Hallowell's farm was just half-way between Gilbert's and Kennett Square, and the site of the barn had been well-chosen on a ridge, across the road, which ran between it and the farm-house. The Hallowells were what was called “good providers,” and as they belonged to the class of outside Quakers, which we have already described, the chances were that both music and dance would reward the labor of the day.
Gilbert, of course, could not refuse the invitation of so near a neighbor, and there was a hope in his heart which made it welcome. When the day came he was early on hand, heartily greeted by Mark, who exclaimed,—“Give me a dozen more such shoulders and arms as yours, and I'll make the timbers spin!”
It was a bright, breezy day, making the wheat roll and the leaves twinkle. Ranges of cumuli moved, one after the other, like heaps of silvery wool, across the keen, dark blue of the sky. “A wonderful hay-day,” the old farmers remarked, with a half-stifled sense of regret; but the younger men had already stripped themselves to their shirts and knee-breeches, and set to work with a hearty good-will. Mark, as friend, half-host and commander, bore his triple responsibility with a mixture of dash and decision, which became his large frame and ruddy, laughing face. It was—really, and not in an oratorical sense,—the proudest day of his life.

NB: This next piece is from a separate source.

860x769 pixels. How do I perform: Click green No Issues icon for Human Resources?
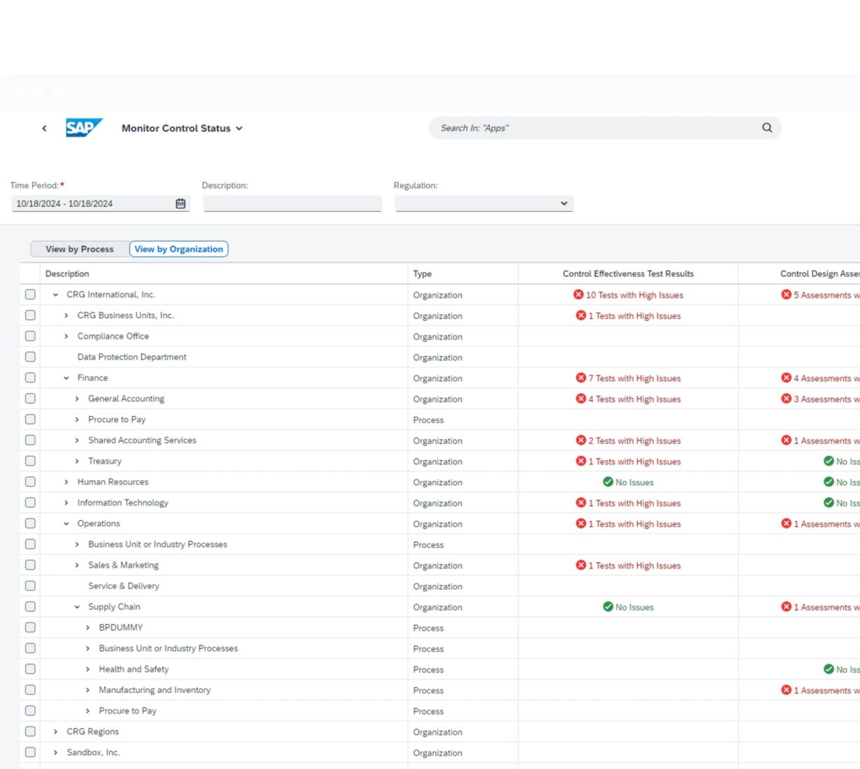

There could be no finer sight than that of these lithe, vigorous specimens of a free, uncorrupted manhood, taking like sport the rude labor which was at once their destiny and their guard of safety against the assaults of the senses. As they bent to their work, prying, rolling, and lifting the huge sills to their places on the foundation-wall, they showed in every movement the firm yet elastic action of muscles equal to their task. Though Hallowell's barn did not rise, like the walls of Ilium, to music, a fine human harmony aided in its construction.
There was a plentiful supply of whiskey on hand, but Mark Deane assumed the charge of it, resolved that no accident or other disturbance should mar the success of this, his first raising. Everything went well, and by the time they were summoned to dinner, the sills and some of the uprights were in place, properly squared and tied.